Lancement de la saison 3 du J.T. rappé : plus innovant et drôlement plus impertinent !

Le lancement, mardi soir au Théâtre national Daniel Sorano, de la saison 3 du ‘’Journal télévisé rappé’’ (JTR), concept artistique innovant, a été la confirmation du talent et de la créativité de ses deux concepteurs, Makhtar Fall ‘’Xuman’’ et Cheikh Sène ‘’Keyti’’, soucieux d’informer sur des sujets sérieux et sur un ton drôlement impertinent.

‘’C’est le bon et le beau Dakar qui est là aujourd’hui’’, lance Keyti, environ une heure avant le début du spectacle, pour parler du public ayant adhéré à l’esprit de cette création née d’un ‘’instinct de survie’’ dans un contexte de crise du disque et des spectacles musicaux, notamment pour le rap.
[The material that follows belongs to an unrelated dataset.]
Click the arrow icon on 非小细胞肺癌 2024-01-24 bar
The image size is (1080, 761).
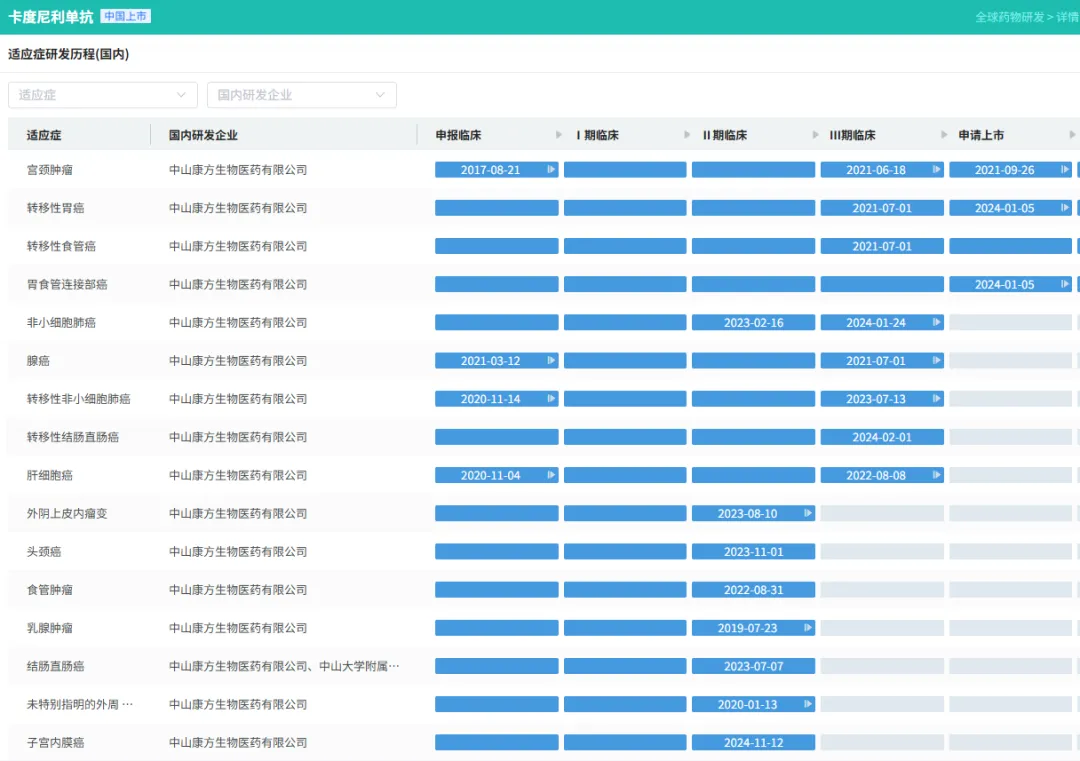coord(936,323)
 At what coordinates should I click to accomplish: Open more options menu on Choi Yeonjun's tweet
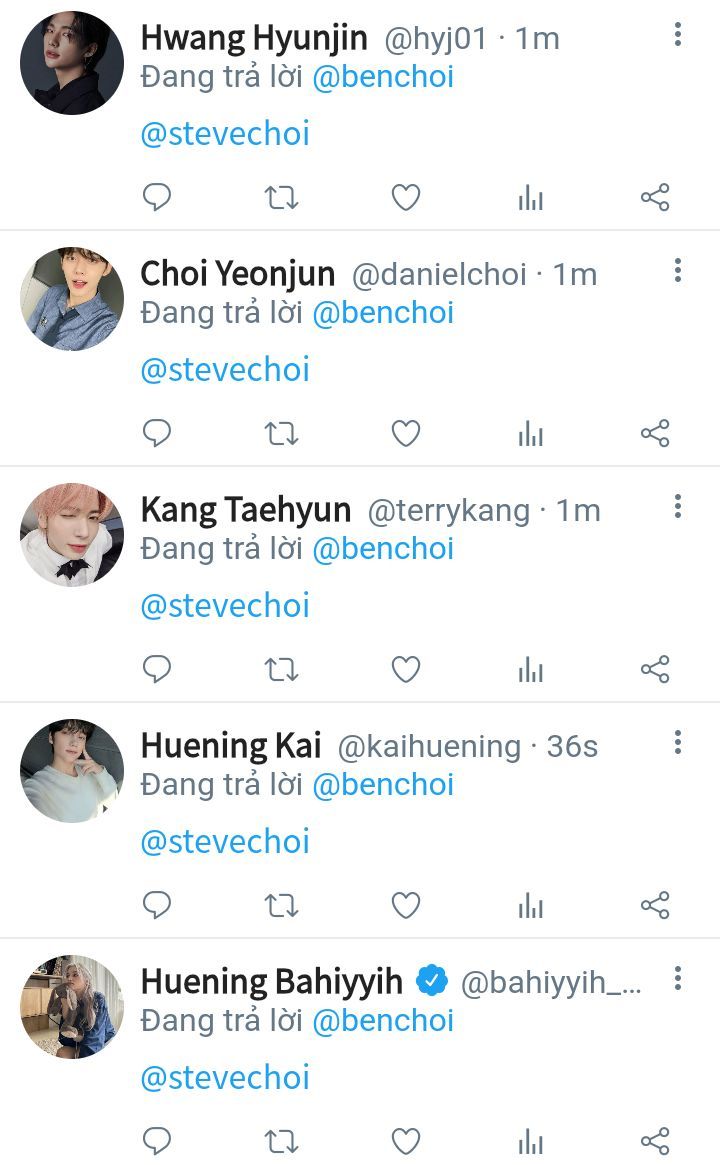tap(678, 271)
Pendant un peu plus de 90 minutes, les ‘’journalistes intrus’’, ainsi que les a appelés le slameur Oumar Niang alias Minuss, ont, derrière les pupitres de présentation et dans les vidéos, retourné à leur manière l’actualité nationale et internationale dans des domaines aussi variés que la politique, la santé, la culture, les faits de société, etc.

Précédés de slameurs et d’autres rappeurs ayant fait des play-back, les deux compères ont d’abord dénoncé les travers de la ‘’coopération’’ internationale, laquelle met en scène des ‘’Etats soumis d’Afrique’’ – les jeux de mots ont traversé le spectacle en lui donnant à un triple caractère informatif, éducatif et humoristique. Le tout dans une mise en scène bien huilée.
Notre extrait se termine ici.